Varun Beverages’ profit rose 20% to ₹878.71 crore in Q1 CY2026 on strong volumes
Revenue and EBITDA grew in double digits with better margins
Company saw robust growth across India and international markets
Varun Beverages’ profit rose 20% to ₹878.71 crore in Q1 CY2026 on strong volumes
Revenue and EBITDA grew in double digits with better margins
Company saw robust growth across India and international markets
Varun Beverages, PepsiCo’s largest franchise bottler, posted a strong set of results for the quarter ended March 2026, announced on Monday, April 27. The company’s consolidated net profit rose to ₹878.71 crore from ₹731.35 crore in the same period last year, reflecting steady demand across key markets.
This quarter also marks the company’s shift to reporting under a calendar year format, making it the first of its kind.
Revenue from operations increased 18% year-on-year (YoY) to ₹6,721 crore, supported by higher sales volumes in both domestic and international businesses. Total consolidated income stood at ₹6,765.06 crore, marking continued growth momentum.
Sales volumes rose 16.3% to 363.4 million cases, driven by solid demand across domestic and international markets. India volumes grew 14.4%, while overseas markets led with a 21.4% increase, reflecting the company’s expanding global footprint.
Despite an 18% rise in input costs to ₹3,152 crore, profitability remained intact due to operational efficiencies. EBITDA increased 21% to ₹1,528.90 crore, with margins improving to 23.3%. Gross margins also edged up to 55.2%, even as per-case realisation in India dipped slightly due to pricing strategies and product mix changes.
Chairman of Varun Beverages, Ravi Jaipuria said the company’s performance was driven by “healthy demand, disciplined execution, and continued progress across markets.” He added that international operations continued to show steady growth.

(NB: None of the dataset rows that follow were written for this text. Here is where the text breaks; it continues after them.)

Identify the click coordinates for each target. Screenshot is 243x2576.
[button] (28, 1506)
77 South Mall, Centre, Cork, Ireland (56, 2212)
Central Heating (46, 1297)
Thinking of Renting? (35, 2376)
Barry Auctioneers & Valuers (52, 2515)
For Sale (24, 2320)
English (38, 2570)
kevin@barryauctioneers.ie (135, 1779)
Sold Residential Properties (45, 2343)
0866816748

The company also highlighted its acquisition of Twizza in South Africa via BevCo, strengthening its manufacturing and distribution capabilities in the region. The deal is expected to generate long-term operational synergies.
The company has also declared an interim dividend of ₹0.50 per equity share for FY26.
Despite initial market volatility post-results, Varun Beverages shares recovered losses and turned positive, with the stock already up about 25% year-to-date, reflecting investor confidence in its growth trajectory.